What organizations other than your own do you consider to be leaders in convergence especially in regards to bundled payments?
There’s some big names. Kaiser has a combined insurance and provider carrier. I trained at the Cleveland Clinic, which has been providing bundles for cardiac to large employers for a number of years. On the other hand, it’s unclear exactly how they have been doing financially with that or how much traction they’ve achieved in the marketplace. Geisinger Health is well known for certain cardiac care bundles, though their Total Joint Replacement bundles apparently have been a little more challenging historically to implement, and I’m not sure exactly where they stand now.
Do you think that episodic payments will drive increased coordination of care, or do you think other market drivers will accelerate the need for coordinated care?
Regardless of the program, with convergence you will hopefully have improved data sharing. One of the difficulties with healthcare is that we don’t have a lot of transparency around outcomes or cost. Working with payers who have large sources of information about how much individual patients cost, as well as variations and where the money is being spent, can provide very helpful information in terms of where are the largest opportunities.
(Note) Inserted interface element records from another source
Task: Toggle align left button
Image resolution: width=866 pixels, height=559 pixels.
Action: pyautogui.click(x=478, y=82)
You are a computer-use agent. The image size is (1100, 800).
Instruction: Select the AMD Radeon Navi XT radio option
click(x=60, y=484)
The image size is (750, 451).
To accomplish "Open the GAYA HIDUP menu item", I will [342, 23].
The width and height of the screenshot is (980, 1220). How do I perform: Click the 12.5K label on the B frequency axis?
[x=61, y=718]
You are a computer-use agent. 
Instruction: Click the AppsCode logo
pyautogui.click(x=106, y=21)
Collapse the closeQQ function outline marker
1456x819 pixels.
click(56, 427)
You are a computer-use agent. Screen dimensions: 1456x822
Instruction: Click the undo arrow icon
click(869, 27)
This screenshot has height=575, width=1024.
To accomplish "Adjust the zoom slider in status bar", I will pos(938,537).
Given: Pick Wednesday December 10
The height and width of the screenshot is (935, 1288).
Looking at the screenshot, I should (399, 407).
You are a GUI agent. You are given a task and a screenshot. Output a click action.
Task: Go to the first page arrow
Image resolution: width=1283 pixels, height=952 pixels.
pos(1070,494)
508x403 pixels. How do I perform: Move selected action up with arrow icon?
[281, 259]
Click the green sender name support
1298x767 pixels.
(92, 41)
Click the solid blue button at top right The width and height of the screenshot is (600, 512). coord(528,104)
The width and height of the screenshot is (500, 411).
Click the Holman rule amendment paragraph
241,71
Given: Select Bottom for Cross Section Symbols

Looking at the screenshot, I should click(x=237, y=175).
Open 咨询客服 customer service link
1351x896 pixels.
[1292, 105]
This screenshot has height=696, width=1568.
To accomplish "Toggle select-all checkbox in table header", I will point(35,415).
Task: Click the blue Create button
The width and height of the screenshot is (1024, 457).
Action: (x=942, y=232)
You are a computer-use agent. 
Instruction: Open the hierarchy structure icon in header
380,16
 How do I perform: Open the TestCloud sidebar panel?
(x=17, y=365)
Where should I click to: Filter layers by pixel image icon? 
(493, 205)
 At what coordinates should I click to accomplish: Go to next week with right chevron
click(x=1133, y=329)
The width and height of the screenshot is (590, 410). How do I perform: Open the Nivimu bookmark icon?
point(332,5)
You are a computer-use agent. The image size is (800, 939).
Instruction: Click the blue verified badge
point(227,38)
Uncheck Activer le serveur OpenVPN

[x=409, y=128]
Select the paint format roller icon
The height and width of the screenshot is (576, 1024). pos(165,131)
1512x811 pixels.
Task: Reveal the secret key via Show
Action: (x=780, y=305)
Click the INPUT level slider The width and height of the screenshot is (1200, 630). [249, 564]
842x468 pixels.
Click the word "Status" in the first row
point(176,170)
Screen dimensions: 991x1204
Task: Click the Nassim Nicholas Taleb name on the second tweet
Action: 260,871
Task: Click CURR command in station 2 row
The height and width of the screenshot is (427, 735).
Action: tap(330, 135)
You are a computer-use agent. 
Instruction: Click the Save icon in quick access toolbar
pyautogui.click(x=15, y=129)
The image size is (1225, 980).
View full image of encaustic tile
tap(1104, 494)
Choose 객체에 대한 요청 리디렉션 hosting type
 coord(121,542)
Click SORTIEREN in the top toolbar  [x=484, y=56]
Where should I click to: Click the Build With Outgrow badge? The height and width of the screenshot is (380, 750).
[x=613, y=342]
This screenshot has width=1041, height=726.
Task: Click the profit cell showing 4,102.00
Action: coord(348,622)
If you partner with someone who has that kind of cost data and limited outcomes data (for example, who ends up having a readmission) with clinical information from the provider side, then you can improve value. The clinicians are going to be able to say, “Given these results, this is the operational change that makes the most sense.”
Any concluding thoughts?
Part of the reason why I focus most on tactical and operational issues is because our organization has a lot of powerful analytics already in place. We do dashboards, we provide monthly feedback to our physicians, and we have long-standing physician councils where we have worked on standardized processes between the physicians and the organization to reduce costs.
To that extent, some of the tactical and operational issues around data collection are things that we’ve been able to successfully tackle. I’m not sure how well that translates across the board. We know as a result of our processes, our infection rates are about half that of national average and our readmission rates are the best in the state and one of the top 1-2% in the nation. The implementation of those things across the board is where there is a lot of opportunity.